:: Passage given ::

I've decided to acknowledge + accept that simple does not necessarily mean free. I would like to indulge in a little live greenery...because it is compostable at the end of the season... it has less tendency to create visual clutter...it doesn't become stuff to store...and it is beautiful. This live greenery is not free (for me). I'm keeping my budget in check with my edited choices. I decided that I would like to purchase a small real tree + some greenery to make a simple wreath. These cost me $30. I'm accepting that these costs are part of the holiday experience that I'm giving my tribe as well, so the gift budget will respond appropriately (shrinking a bit). (A great way to gather a little free greenery is to pick up the fallen pieces around the fresh cut trees...or to gather them from an outdoor space where permitted. Another way is to use a hand-me-down faux tree...year after year. Both of these have worked for us in the past.) :)
Our holiday decorations this year will include ::
-tiny lights + fairly made brass bells added to our everyday front door wreath
-waxed candles all over the house + in the windows (operated by timers + rechargeable batteries)
-a small fresh tree in a steel bucket, decorated with lights + handmade clay stars made with the girls years ago
-a spruce scented candle for lighting
-a handmade fresh eucalyptus wreath (from the branches pictured)
-a handmade nativity
-handmade (by Julia) paper stars
-tinsel draped over windows
-an advent calendar that the girls + I stitched together years ago
-gifts under the tree (wrapped in reused brown paper + twine and starry baggu bags)
-vintage Christmas postcards I collected years ago, clipped onto some yarn garland-style
-hand-cut snowflakes in the windows (I often like to have these up in January/February)
Much of these decorations can be composted or recycled at the end of the holiday, + the rest will pack neatly into a couple of boxes for next year.
Here is where the decluttering part comes in. Right now is when the holiday decorations we no longer need...are useful to others. Our tribe doesn't have many decorations...but even so...I'm pulling them all out...unwrapping + considering each piece. Anything that we don't need is getting donated...pronto. (Faux Christmas trees can be listed on Craigslist or other local sharing site. Listing them for free will offer the greatest possibility of getting them reused + will share a little Christmas cheer as well.)

:::

What to work on ▸ Copy everything from "Our holiday decorations" down to "up in January/February)" in the passage on holiday decorating, replacing "eucalyptus" with "cedar". The entries have no connection to the passage on holiday decorating.

:: Data rows ::

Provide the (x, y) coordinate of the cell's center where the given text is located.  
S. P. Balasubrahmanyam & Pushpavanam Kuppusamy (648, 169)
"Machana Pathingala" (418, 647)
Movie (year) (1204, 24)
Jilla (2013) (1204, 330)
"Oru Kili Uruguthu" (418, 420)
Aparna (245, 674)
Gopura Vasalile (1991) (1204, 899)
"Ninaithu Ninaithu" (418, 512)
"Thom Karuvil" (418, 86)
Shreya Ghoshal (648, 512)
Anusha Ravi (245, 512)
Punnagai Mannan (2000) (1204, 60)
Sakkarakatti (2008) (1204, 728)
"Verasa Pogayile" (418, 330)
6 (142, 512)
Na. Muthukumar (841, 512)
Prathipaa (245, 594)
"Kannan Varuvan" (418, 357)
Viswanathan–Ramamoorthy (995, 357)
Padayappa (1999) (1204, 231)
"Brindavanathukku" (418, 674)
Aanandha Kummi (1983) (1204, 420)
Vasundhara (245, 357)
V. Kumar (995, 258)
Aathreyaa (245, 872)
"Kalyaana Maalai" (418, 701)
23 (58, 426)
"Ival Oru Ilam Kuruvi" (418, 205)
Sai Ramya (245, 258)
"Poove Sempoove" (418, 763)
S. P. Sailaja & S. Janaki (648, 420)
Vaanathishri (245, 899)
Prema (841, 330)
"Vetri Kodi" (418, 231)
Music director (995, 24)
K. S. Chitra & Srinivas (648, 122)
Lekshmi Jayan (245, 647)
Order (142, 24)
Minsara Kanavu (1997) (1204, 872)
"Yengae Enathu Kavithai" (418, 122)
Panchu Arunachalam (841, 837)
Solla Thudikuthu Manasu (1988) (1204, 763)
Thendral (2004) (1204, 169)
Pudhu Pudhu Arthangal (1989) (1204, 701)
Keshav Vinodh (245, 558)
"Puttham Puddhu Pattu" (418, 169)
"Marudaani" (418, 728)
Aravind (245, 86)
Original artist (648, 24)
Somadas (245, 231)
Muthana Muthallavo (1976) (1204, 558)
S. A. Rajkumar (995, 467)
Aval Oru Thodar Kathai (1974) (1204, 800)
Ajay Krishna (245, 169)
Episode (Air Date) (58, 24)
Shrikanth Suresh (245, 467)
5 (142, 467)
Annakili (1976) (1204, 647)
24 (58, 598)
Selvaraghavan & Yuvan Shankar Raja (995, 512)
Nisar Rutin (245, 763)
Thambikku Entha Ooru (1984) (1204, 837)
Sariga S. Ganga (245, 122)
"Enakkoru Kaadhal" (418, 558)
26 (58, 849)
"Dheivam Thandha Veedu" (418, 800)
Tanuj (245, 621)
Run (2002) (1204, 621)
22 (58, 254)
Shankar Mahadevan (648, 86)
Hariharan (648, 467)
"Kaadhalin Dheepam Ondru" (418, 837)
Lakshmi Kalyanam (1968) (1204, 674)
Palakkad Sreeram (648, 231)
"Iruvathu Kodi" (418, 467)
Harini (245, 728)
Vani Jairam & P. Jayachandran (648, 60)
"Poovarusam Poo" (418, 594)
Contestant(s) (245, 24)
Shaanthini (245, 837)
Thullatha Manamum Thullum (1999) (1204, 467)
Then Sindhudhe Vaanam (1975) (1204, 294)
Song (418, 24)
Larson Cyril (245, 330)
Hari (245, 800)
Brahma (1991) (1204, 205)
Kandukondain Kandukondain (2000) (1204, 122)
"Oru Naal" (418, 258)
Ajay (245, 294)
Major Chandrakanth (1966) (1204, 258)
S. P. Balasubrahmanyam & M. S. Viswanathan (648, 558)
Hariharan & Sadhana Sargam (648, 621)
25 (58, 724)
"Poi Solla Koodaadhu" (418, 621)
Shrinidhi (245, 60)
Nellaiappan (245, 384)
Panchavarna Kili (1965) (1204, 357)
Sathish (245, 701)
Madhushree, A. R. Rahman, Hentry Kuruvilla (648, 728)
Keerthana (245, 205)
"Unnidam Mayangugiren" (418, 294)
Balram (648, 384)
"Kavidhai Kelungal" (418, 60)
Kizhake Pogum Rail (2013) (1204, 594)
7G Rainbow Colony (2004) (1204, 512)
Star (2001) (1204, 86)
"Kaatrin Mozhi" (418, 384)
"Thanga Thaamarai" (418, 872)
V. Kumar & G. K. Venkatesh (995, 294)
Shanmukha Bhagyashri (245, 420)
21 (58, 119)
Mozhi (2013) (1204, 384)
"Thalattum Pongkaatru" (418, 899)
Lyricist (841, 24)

:::

Answer below ▸
Our holiday decorations this year will include ::
-tiny lights + fairly made brass bells added to our everyday front door wreath
-waxed candles all over the house + in the windows (operated by timers + rechargeable batteries)
-a small fresh tree in a steel bucket, decorated with lights + handmade clay stars made with the girls years ago
-a spruce scented candle for lighting
-a handmade fresh cedar wreath (from the branches pictured)
-a handmade nativity
-handmade (by Julia) paper stars
-tinsel draped over windows
-an advent calendar that the girls + I stitched together years ago
-gifts under the tree (wrapped in reused brown paper + twine and starry baggu bags)
-vintage Christmas postcards I collected years ago, clipped onto some yarn garland-style
-hand-cut snowflakes in the windows (I often like to have these up in January/February)